Since I just finished doing the musicalMeet Me In St. Louis at my school, it's only natural that I have some freaky dream about it the week after.
My dream starts some where in the middle of the performance, I'm backstage wandering around. I start to discuss the show with my castmate Rachel and we talk about how, since this is the last night of the show, we will be doing whatever we damn well please. If we don't want to do a song, we won't. We'll ad lib as we like, and walk in whenever we please. I ponder if this might bother the audience, but Rachel informs me that it won't, since they expect this on the last night.

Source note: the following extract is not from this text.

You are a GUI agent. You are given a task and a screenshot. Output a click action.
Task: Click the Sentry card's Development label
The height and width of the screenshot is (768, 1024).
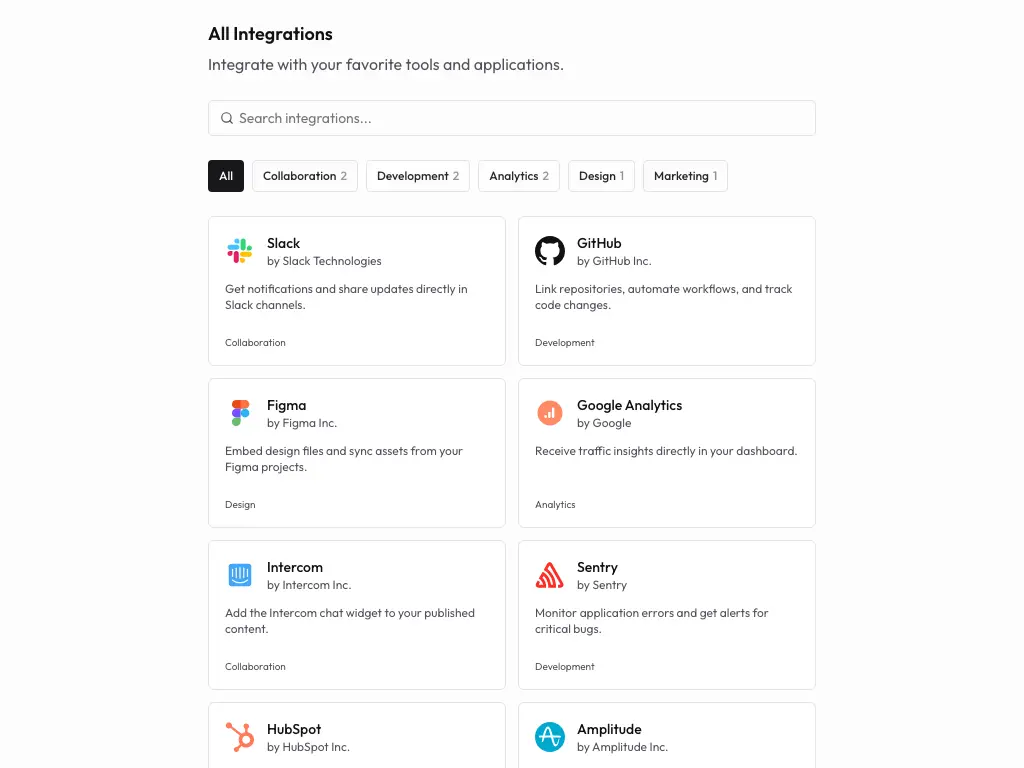coord(565,666)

So, I'm wandering on and off stage in the most casual of ways, occasionally glancing out at an audience who isn't reacting to a damn thing. (Full house, too) I decide that I don't want to wear my costume anymore, so I change into jeans and tee-shirt, but I keep on my maid's apron. (My character was an Irish maid. Huh.) The only correct thing we end up doing is the song "Day in New York", for reasons unknown.
We hit the end of act two, and begin the climatic scene where the Smith family meets a demon (I believe the reaction of "What the hell?" is appropriate here) and then sings an emotional about that has something to do with caring for people and moving on... or death or something. This is actually kind of creepy, the demon character was freaky as hell. Plus the stage crew was waving around this weird blue cloth in the background and the lighting was odd. It was "Meet Me In St Louis" meets a half-assed Marilyn Manson video. We kept our standard trolley on-stage, so that was nice. Ha. Anyway, the demon person turns into the son of the family, who should be an obnoxious boy named Drew, but was instead B-movie actor Aaron Lohr. (From Mighty Ducks and the like... Don't ask) Then we sing the emotional song. I decide to almost leave the stage, but just as they start to do the ending with a nice can-can, I decide I want to come back but can't because I'm wrapping in the curtain. I sprint backstage and run to the other side, where I re-enter the stage, put on a cheesy smile and run back off.
We plan how we're going to do the bows and try to figure out just where we're going to enter. Each of us chooses an odd place from the house, and I try to fit through a cat-door. (It's a little small, so before bows I rip up the opening as best I can).
I bow, go backstage, into the dressing room (which is now a very small room supposedly intended for a kindergarten class...) and look at the little girls who now are filling the dressing room begging for autographs.